O Fundo Soberano de Moçambique (FSM) registou uma valorização de 6,5% nos primeiros três meses de funcionamento, atingindo cerca de 117 milhões de dólares, segundo dados divulgados pelo Banco de Moçambique e consultados pela FORBES ÁFRICA LUSÓFONA.

A evolução positiva ocorreu entre Dezembro de 2025 e o início de Março de 2026, período que coincide com os primeiros meses de actividade efectiva do fundo, criado para gerir parte das receitas provenientes da exploração de recursos naturais no país.

De acordo com o banco central, o desempenho inicial foi impulsionado sobretudo pelas primeiras receitas provenientes da exploração de gás natural liquefeito, sector que deverá desempenhar um papel determinante na transformação económica de Moçambique na próxima década.

Os dados indicam que o Governo moçambicano transferiu para o banco central 109,97 milhões de dólares como primeira tranche destinada à capitalização do fundo, montante proveniente das receitas iniciais da exploração de gás natural.

Posteriormente, a 06 de Janeiro de 2026, foi realizada uma nova transferência no valor de cerca de 6,2 milhões de dólares, elevando o volume de recursos disponíveis para o início das operações. Este capital constituiu a base financeira para a implementação do modelo de gestão do fundo e para o início da sua estratégia de investimento.

A criação do FSM está directamente ligada ao desenvolvimento dos grandes projectos de gás natural na Bacia do Rovuma, uma das maiores reservas de gás descobertas na última década em África e considerada um dos principais motores de crescimento económico do país.

O Fundo Soberano de Moçambique foi concebido como um instrumento estratégico de gestão das receitas provenientes dos recursos naturais, com o objectivo de assegurar que parte desses rendimentos seja canalizada para poupança nacional e investimento de longo prazo.

Segundo o Banco de Moçambique, que assume a gestão operacional da estrutura, o FSM deve ser entendido como uma carteira de activos financeiros gerida com base em critérios técnicos e enquadrada pela legislação nacional.

“O FSM é uma carteira de activos financeiros gerida de acordo com os princípios, regras e procedimentos estabelecidos na lei”, esclareceu a instituição.

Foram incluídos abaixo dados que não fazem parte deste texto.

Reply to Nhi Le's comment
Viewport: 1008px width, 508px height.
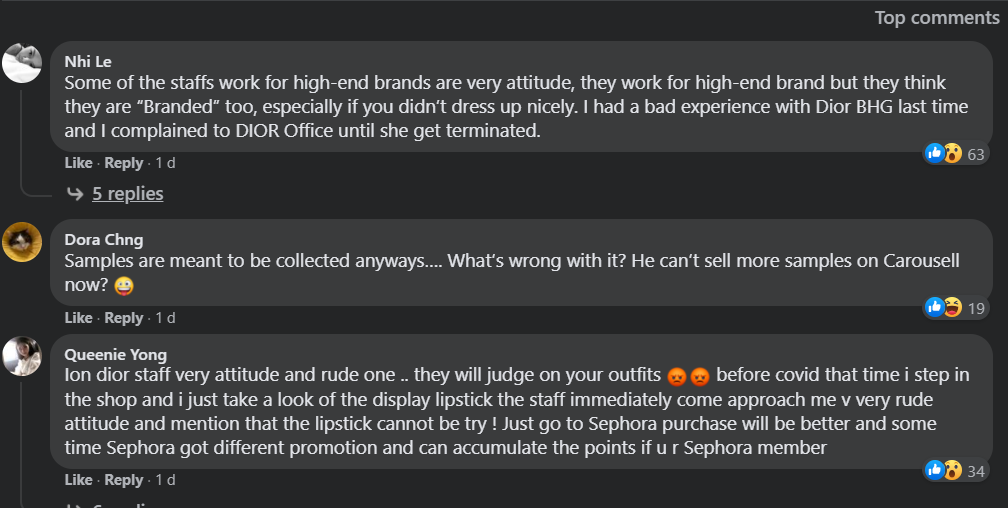point(123,163)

Estabilidade macroeconómica e poupança para o futuro

De acordo com o banco central, a criação do fundo foi motivada pela necessidade de assegurar que as receitas geradas pela exploração de petróleo e gás contribuam para o desenvolvimento social e económico do país.

Além de apoiar o financiamento de projectos estruturantes, o fundo deverá desempenhar um papel relevante na estabilização macroeconómica, funcionando como um mecanismo de protecção contra a volatilidade das receitas provenientes dos recursos naturais.

Na perspectiva das autoridades monetárias, o FSM poderá tornar-se um pilar de estabilização do Orçamento do Estado e uma base para a criação de poupança nacional, garantindo que a riqueza gerada pelos recursos energéticos beneficie também as gerações futuras.

Para analistas económicos, o desempenho inicial positivo do fundo surge num momento em que Moçambique procura consolidar um modelo de gestão transparente e sustentável das receitas do gás, evitando riscos frequentemente associados a economias dependentes de recursos naturais.

Com os grandes projectos de gás natural a entrarem gradualmente em fase de produção e exportação, o FSM deverá ganhar dimensão ao longo dos próximos anos, podendo tornar-se um dos principais instrumentos financeiros do Estado para gerir a nova era energética do país.

A forma como o fundo será gerido – em termos de transparência, estratégia de investimento e disciplina fiscal – será determinante para garantir que o potencial económico do gás se traduza em crescimento sustentável, estabilidade macroeconómica e desenvolvimento de longo prazo para Moçambique.